Thursday, June 10, 2021

If black lives matter, why do we still have communism?

This essay isn't what you think it is.  You probably think that a right-winger is comparing the vast slaughter communism creates with the relatively modest number of killings by police of black men.  No I'm saying modest number of killings by police of black men is part of the vast slaughter communism creates.  

Some might be skeptical of police communism but they do provide service to citizens "according to their needs" and it gets funded by income tax i.e. "according to their abilities".  Don't bring up that they don't actually provide service completely according to need.  No communist does and we're not having the "it's not real communism" argument.   

But surely racism is the cause not communism, right?  Nope.  At worst 60% of black deaths at the hands of US police are due to racism.  This is assuming that all of the disproportionate black deaths are due to racism.  The greater violence of US police compared to UK police is responsible for well over 90% such deaths.   This is because the UK has much less than 10% of US police deaths per capita.  So even compared to other police services organized on communist lines the US is far more lethal to blacks than it would be if simple racism were the problem.  

So why would removing the communist system largely solve the problem?  Because the problem is one of incentives and accountability, and communism does both badly.  Consider what has to happen for a police officer to be punished for killing someone.  The body that employs him, the government, has to admit it's at fault.  The people who have to cooperate with the cops to help their prosecutions have to   act against them.  Fundamentally the system has to decide to inflict harm on it's own support.  The only reason this would happen is if the political cost of not punishing the cop is greater than not doing so.  This removes accountability but crucially it removes it both ways.  If a cop isn't punished when public perception says he should be it's blamed on political efforts to protect him, even if that is not the case.  
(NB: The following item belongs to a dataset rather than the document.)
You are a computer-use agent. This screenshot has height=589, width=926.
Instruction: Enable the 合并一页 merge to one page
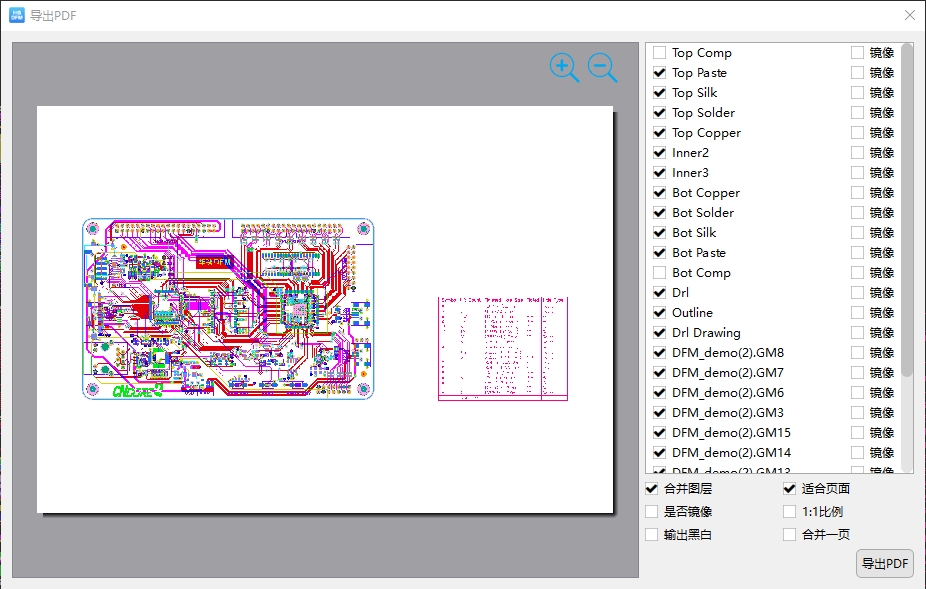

Privatizing police would remove both problems.  The government wouldn't control the private police, so they can't be blamed for their actions.  Because there would be multiple competing private police forces any police officer would be investigated by one (or more) independent organizations.  His buddies couldn't have his back even if they wanted to.  As a private citizen doing a private job he would have no special privileges like "qualified immunity".  The government decision to prosecute or not a private cop would not be seen as a political decision, any more than prosecuting any private citizen would be.  No interest group would see it as enabling abuse if cops didn't get charged.  A failed prosecution wouldn't be seen as a political blow either, merely incompetence. 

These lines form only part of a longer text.